ODE AI PANTALONI DELLA TUTA

ODE AI PANTALONI DELLA TUTA

Inutile negare l’evidenza. C’è un Kiraly che si nasconde in ognuno di noi. Poco importa se si giochi in nazionale o tra gli amatori: i pantaloni della tuta rappresentano un simbolo universale, raccontano storie di squadre di provincia e di chi ne ha fatto un portafortuna insostituibile.

Spesso, quei pantaloni, li si incontrano quando si è piccoli. Quando fare quattro palleggi di fila è già un’impresa e si inizia a capire chi con quel pallone sa fare già qualcosa in più. Il primo borsone con il nome della squadra ben visibile, stampigliato in bianco, magari con il simbolo della società. La prima tuta di rappresentanza, con quei colori che rendevano fiero di indossarla. Anche se si finiva per incassare cinque gol a partita.

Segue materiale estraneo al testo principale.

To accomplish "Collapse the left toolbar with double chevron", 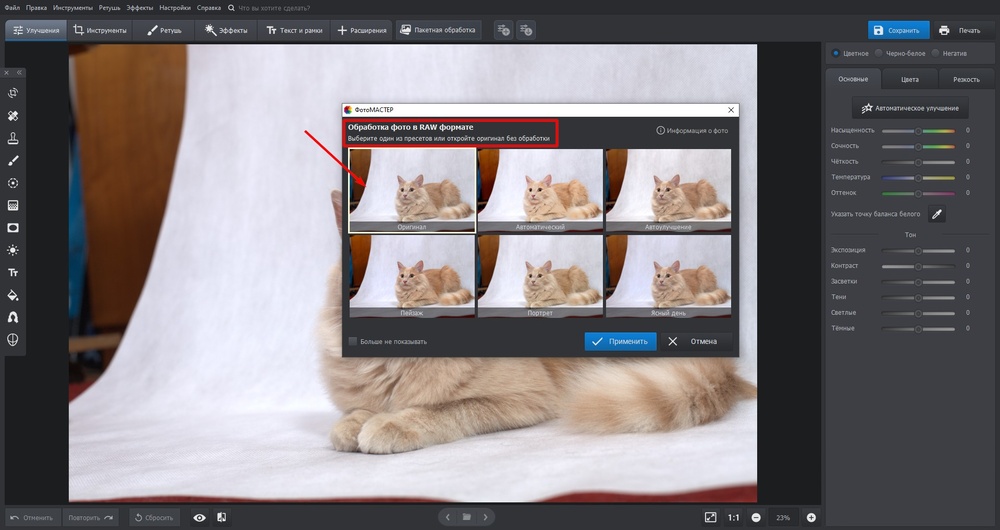I will [19, 73].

La taglia? Era l’ultimo dei pensieri. A qualcuno quella tuta calzava a pennello, quasi fosse stata cucita su misura. Ma c’era anche chi si era messo a fare a pugni con l’altezza fin da piccolo. Tanto che quei pantaloni finivano regolarmente sotto le scarpe e diventavano spugne ad ogni pozzanghera incontrata sul marciapiede. Ma nonostante tutto si tenevano stretti perché quella squadra non era semplicemente l’ultima squadra del quartiere, era molto di più.

Arrivava il momento di doverli affidare alla lavatrice nonostante si facesse di tutto per nascondere quelle macchie di fango, figlie di scivoloni al campetto dove l’erba era un ricordo. Lavaggio dopo lavaggio, centimetro dopo centimetro, quei pantaloni diventavano sempre più stretti. Cambiavano anche le squadre ed i colori ma la tuta era la costante di una vita piena di fin troppe variabili. Quando gli scaldamuscoli non bastavano più indossare quei pantaloni, ovviamente con sopra i calzettoni, significava bloccare anche il vento più gelido.

C’è un Kiraly in ognuno di noi anche quando arriva la domenica pomeriggio. La partita del pomeriggio ormai alle spalle come la polemica con l’arbitro o con chi ha detto “ti aspetto fuori”. L’ora dell’aperitivo, il momento di cenare al buffet anche per il giorno dopo e presentarsi alla tipa con mano e guance ben unte. Naturalmente la voglia di vestirsi è pari a zero ma i pantaloni della tuta sono lì, stropicciati sulla sedia della camera o finiti, chissà come, sotto il letto. A pochi passi dal borsone disfatto a metà.

Quasi fosse un riflesso incondizionato si indossano, abbinandoli al primo paio di scarpe trovate per case. Anche quelle disseminate in barba alla scarpiera del ripostiglio. Poco importa se hanno un buco all’altezza del ginocchio: i pantaloni della tuta sono sempre pronti. Sempre a disposizione di chi, quella tuta di rappresentanza, non l’ha mai abbandonata.